§ **WHAT THE TASK REQUIRES**: Determine how many lines in the items below contain the string "computer", treating uppercase and lowercase as distinct. Reply with that number alone.

§ **DATA SUPPLIED**:

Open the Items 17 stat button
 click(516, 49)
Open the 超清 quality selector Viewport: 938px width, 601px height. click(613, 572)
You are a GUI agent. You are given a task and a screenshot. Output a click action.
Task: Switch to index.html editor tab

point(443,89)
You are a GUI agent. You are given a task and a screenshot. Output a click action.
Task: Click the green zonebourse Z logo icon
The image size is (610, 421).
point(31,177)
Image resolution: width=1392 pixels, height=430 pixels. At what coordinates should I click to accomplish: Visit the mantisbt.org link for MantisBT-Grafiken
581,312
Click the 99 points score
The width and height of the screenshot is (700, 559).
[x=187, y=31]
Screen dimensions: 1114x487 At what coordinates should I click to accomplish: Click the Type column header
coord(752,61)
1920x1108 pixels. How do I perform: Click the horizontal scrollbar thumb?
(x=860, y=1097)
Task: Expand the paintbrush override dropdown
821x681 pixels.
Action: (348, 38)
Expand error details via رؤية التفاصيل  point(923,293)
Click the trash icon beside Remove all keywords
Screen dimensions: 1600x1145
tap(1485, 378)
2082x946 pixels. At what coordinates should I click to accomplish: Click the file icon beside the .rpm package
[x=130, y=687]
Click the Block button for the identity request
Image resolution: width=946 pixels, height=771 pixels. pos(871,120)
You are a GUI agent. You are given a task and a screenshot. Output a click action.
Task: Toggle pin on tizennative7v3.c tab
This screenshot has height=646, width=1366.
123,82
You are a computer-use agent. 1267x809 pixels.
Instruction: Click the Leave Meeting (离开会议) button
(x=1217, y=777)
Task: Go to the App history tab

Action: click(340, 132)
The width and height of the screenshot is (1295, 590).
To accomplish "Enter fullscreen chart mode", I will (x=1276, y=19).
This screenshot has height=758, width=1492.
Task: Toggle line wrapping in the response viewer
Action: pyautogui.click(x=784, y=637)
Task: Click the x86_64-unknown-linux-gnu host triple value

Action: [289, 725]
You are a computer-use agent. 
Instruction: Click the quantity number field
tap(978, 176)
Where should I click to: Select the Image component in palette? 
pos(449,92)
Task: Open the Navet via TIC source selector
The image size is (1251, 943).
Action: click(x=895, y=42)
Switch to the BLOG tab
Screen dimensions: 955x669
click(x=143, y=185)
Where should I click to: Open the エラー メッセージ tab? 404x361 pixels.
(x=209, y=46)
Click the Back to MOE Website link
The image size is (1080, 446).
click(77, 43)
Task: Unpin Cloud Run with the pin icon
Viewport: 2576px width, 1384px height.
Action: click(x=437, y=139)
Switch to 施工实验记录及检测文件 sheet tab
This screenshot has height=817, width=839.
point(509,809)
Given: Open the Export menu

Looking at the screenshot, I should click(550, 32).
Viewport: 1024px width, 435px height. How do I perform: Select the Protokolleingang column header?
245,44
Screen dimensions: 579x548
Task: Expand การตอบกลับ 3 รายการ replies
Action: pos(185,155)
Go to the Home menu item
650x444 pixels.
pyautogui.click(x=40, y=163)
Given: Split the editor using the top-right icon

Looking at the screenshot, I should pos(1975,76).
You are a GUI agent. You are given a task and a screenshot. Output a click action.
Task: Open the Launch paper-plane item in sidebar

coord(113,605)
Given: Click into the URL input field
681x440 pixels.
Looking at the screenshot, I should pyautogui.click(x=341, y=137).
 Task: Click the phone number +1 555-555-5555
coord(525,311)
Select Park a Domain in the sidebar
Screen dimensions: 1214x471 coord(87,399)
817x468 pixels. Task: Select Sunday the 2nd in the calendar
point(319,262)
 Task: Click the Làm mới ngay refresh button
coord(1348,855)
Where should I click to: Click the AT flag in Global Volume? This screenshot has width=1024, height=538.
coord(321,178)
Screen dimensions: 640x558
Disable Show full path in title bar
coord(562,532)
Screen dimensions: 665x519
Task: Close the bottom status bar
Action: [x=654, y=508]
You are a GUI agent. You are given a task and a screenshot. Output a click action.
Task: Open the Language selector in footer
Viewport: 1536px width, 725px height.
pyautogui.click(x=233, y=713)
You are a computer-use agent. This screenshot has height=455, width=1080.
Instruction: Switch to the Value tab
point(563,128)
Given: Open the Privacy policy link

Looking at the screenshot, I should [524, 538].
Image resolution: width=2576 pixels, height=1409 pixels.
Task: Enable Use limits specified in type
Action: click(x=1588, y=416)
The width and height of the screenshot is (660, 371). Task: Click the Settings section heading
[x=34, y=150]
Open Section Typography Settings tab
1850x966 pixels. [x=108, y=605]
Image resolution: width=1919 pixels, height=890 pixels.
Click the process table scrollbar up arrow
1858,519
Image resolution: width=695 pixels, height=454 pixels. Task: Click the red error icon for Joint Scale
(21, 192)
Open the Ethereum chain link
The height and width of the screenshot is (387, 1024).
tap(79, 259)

§ **RESPONSE FOR THIS EXERCISE**: 3